With this release, Ballista was re-implemented from scratch to take advantage of the many changes in Apache Arrow 3.0.0, especially some major refactoring in the DataFusion query engine that made it easier for projects such as Ballista to extend DataFusion’s functionality.

Please refer to the user guide for installation instructions.

Functionality

SQL

This is the first release of Ballista to support SQL joins, making it usable for a much wider range of queries than were supported in previous releases.

With this release it is now possible to run TPC-H queries 1, 3, 5, 6, 10, and 12 against a distributed cluster.

Ballista generally supports any query that DataFusion supports.

Deployment

Ballista now consists of separate scheduler and executor processes, and can be deployed as a standalone cluster and also supports deployment to Kubernetes.

The Ballista scheduler process can optionally use etcd as a backing store to maintain cluster state.

Benchmark Results

Here are some quick and dirty benchmark results, comparing performance of a single node Ballista cluster (one scheduler and one executor) with Apache Spark running in local mode, configured with 8 threads. The data set was the TPC-H SF=100 in Parquet format, with each table consisting of 8 partitions.

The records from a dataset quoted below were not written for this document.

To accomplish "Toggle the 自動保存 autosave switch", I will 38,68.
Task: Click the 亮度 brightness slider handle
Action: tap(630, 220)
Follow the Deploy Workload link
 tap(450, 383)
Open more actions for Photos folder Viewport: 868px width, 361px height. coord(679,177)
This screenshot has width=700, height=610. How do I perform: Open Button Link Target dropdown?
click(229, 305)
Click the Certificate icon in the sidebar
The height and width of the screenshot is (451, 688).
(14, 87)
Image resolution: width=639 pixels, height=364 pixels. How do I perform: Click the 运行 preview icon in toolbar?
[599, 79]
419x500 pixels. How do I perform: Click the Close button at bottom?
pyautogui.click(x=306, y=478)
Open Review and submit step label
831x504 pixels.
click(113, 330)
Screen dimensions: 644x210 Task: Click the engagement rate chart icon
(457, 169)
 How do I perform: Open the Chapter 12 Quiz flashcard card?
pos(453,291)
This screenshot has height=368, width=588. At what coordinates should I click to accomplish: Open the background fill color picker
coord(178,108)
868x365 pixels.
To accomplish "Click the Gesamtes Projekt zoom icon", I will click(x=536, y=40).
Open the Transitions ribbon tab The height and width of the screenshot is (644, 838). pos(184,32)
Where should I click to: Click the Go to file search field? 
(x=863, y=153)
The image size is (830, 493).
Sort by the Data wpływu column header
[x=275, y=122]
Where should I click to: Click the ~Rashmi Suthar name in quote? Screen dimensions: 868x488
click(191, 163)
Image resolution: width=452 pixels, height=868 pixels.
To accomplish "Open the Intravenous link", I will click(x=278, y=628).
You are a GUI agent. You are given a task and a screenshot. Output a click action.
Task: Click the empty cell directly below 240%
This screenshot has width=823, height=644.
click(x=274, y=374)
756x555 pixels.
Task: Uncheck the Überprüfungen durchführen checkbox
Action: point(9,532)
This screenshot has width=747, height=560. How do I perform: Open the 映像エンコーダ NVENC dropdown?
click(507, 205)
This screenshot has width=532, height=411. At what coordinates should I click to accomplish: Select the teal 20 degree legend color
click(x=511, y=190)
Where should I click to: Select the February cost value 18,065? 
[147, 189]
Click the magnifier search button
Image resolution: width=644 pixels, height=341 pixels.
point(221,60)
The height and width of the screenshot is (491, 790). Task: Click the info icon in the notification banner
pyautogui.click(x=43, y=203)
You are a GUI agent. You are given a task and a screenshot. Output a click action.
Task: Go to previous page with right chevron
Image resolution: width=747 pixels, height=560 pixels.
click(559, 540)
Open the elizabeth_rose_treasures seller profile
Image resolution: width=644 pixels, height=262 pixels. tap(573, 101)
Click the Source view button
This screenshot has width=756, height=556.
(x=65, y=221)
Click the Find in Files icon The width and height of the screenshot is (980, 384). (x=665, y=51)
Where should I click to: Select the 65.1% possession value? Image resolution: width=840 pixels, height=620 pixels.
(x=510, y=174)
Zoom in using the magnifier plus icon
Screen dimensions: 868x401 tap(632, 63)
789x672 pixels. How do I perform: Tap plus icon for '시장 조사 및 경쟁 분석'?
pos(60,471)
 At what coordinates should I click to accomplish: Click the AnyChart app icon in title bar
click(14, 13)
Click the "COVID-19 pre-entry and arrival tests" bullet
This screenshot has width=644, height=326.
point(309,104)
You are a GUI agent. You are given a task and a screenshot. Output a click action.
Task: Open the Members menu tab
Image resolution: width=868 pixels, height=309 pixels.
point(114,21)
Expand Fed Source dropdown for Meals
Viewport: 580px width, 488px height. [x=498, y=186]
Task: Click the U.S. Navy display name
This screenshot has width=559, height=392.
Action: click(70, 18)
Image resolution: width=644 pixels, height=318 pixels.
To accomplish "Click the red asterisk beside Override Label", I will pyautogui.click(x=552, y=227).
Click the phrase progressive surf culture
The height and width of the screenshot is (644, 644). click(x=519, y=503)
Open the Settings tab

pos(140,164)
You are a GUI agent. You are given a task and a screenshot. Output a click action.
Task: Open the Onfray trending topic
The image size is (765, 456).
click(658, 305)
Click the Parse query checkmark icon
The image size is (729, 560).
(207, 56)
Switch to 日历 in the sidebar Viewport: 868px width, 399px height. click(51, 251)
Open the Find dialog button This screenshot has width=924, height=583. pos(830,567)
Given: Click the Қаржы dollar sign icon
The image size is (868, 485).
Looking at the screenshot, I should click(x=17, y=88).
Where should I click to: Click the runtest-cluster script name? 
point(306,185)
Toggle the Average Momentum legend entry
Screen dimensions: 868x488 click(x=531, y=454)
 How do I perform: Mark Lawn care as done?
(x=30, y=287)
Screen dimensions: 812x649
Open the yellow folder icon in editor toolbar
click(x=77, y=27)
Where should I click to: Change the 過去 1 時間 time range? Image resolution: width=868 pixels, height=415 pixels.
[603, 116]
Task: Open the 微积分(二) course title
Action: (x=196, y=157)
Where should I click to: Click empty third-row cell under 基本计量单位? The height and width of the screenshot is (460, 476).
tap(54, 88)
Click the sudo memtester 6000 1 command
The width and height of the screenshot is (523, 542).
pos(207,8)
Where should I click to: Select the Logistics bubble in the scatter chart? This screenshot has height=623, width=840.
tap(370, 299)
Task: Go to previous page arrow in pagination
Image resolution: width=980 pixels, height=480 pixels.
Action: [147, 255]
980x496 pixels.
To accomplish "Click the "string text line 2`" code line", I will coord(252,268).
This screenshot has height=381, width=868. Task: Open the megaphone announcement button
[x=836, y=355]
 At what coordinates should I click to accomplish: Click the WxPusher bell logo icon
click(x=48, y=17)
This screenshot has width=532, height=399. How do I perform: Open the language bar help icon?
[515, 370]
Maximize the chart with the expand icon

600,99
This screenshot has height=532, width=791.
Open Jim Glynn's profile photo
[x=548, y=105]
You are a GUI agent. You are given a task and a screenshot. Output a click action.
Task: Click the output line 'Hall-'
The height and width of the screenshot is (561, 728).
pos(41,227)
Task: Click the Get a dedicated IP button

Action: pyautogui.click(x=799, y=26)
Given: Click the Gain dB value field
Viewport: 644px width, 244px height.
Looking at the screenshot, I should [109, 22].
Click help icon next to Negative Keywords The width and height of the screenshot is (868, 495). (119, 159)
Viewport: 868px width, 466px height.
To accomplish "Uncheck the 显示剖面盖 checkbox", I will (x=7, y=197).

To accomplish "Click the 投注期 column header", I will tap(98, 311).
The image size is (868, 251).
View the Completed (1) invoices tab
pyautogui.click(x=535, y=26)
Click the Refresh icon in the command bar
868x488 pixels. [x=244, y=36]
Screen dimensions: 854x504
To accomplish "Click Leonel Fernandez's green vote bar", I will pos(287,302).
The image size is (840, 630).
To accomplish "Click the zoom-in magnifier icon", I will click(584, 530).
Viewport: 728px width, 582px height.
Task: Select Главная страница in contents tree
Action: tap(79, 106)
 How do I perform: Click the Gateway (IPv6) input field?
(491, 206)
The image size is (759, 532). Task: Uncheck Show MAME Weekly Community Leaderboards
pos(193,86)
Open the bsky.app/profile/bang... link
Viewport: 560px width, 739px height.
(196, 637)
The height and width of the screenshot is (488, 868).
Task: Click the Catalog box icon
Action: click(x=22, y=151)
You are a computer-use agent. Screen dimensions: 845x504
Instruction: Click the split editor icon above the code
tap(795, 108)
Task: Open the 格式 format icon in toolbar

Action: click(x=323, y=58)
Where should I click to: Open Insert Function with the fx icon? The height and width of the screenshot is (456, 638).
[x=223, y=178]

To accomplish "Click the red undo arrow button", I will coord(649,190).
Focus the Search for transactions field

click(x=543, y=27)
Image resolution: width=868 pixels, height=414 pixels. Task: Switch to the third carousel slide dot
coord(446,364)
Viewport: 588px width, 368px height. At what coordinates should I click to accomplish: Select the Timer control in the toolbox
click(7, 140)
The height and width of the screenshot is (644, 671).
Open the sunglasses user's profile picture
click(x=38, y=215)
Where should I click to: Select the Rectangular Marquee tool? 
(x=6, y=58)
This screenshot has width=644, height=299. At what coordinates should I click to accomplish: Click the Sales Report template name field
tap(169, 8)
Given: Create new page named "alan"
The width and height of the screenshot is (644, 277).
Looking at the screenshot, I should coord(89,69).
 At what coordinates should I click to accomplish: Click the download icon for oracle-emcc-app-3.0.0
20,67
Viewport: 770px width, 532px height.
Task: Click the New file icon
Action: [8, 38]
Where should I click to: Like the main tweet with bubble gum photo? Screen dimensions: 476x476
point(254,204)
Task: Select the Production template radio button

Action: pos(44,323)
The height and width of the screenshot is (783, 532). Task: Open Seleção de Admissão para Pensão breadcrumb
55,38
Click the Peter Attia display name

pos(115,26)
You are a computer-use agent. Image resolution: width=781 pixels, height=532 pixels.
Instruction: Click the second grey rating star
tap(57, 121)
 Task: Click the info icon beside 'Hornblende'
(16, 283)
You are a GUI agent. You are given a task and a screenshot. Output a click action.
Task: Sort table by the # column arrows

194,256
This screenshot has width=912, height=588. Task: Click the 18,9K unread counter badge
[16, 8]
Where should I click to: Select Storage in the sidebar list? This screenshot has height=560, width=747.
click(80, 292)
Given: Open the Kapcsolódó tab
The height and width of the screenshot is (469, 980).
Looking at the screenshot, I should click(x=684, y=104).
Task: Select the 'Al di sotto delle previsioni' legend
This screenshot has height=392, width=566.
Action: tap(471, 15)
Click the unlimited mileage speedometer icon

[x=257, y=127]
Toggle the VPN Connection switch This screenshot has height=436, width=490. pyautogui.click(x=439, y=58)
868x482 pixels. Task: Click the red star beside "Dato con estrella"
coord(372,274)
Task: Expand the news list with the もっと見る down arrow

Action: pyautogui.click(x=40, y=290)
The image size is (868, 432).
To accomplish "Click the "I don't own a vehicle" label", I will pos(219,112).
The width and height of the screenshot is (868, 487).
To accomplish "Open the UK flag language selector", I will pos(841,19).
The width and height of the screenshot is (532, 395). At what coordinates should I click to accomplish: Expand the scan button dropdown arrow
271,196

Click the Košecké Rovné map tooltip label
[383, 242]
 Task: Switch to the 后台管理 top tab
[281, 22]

These are not ideal benchmarks but at least give a very rough idea of relative performance. Ballista is faster than Spark with some queries, and slower with others.

There are a number of optimizations that are yet to be implemented, and performance will improve with future 0.4.x releases.

Query Ballista 0.4.0 Apache Spark 3.0.1 Ballista as % of Spark
1 14.3 25.3 56.6%
3 108.5 45.5 238.3%
5 74.9 82.9 90.4%
6 3.9 9.7 40.6%
10 167.8 39.4 426.3%
12 13.9 28.0 49.7%

Please note that these are not official TPC-H benchmark results.